(DATA PROVIDED)

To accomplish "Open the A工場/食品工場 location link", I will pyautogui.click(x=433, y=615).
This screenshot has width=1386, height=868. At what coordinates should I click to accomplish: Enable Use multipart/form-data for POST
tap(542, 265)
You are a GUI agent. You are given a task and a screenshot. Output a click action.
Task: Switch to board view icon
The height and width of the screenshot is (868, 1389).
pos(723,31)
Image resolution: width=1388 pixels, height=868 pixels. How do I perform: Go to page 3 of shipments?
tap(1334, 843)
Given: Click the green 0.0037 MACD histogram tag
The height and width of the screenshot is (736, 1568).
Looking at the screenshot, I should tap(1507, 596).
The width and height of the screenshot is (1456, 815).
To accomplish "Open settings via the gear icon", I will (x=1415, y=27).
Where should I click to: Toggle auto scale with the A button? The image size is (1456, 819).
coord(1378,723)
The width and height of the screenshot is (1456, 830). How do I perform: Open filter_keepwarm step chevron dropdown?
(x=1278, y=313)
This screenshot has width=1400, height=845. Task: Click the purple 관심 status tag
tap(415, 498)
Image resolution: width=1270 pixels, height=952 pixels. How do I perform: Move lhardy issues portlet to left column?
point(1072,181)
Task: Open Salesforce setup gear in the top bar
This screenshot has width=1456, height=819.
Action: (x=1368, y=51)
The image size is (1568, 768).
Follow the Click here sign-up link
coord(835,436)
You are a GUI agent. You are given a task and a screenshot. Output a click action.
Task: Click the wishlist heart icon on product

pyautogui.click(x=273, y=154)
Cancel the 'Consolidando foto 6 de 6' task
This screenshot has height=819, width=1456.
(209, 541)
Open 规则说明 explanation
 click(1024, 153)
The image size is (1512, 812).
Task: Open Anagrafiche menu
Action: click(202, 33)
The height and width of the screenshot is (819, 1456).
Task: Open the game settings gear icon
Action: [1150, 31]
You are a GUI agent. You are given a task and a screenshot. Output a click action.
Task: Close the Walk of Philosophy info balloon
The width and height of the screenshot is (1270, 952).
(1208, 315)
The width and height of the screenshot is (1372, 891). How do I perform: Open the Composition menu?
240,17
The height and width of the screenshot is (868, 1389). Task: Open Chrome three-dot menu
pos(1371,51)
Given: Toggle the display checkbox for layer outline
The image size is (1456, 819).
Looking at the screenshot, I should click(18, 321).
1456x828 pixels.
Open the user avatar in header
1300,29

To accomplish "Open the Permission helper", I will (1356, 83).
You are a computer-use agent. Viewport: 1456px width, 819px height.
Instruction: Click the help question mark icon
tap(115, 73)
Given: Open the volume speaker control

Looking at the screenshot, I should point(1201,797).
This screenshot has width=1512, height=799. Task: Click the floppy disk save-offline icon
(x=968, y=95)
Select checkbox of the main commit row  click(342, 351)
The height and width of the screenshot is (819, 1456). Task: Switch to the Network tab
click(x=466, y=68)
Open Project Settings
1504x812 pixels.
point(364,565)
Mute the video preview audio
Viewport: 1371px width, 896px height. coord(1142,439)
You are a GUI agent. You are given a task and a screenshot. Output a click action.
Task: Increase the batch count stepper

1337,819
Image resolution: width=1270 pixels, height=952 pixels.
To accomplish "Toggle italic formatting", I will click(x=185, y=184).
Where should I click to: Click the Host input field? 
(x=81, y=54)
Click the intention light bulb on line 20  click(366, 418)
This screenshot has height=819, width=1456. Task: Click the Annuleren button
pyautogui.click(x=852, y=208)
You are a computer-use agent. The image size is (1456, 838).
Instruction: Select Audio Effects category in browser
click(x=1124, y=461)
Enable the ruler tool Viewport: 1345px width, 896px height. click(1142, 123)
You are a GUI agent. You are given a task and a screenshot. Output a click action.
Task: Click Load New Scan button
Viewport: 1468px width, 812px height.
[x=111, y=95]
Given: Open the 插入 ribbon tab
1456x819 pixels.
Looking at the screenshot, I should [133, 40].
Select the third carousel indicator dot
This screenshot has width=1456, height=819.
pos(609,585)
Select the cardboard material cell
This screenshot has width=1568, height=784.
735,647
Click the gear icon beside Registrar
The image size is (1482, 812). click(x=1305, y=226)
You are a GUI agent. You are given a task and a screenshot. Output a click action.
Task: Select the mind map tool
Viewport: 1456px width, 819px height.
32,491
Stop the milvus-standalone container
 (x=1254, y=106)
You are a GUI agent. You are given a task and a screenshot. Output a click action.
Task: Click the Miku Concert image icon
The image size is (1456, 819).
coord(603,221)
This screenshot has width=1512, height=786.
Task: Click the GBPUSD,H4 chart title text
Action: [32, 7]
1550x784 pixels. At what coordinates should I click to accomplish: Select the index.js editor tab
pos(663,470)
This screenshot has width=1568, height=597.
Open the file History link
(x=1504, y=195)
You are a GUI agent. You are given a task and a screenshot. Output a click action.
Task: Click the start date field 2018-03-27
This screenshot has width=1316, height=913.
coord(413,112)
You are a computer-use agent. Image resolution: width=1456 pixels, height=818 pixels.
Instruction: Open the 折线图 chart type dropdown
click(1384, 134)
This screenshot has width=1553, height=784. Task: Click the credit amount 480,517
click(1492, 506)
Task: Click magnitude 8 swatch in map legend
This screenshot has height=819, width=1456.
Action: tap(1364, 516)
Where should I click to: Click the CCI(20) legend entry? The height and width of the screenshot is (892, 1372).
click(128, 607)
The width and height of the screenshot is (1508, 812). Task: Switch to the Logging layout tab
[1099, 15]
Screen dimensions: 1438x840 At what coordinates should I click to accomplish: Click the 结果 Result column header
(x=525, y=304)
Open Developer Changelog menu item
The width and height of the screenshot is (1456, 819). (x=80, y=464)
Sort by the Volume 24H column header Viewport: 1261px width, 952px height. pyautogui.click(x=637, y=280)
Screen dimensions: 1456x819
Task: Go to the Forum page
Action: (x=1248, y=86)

(End DATA PROVIDED)

Filter the entries above and copy only the lines that hold "tool".

Enable the ruler tool Viewport: 1345px width, 896px height. click(1142, 123)
Task: Select the mind map tool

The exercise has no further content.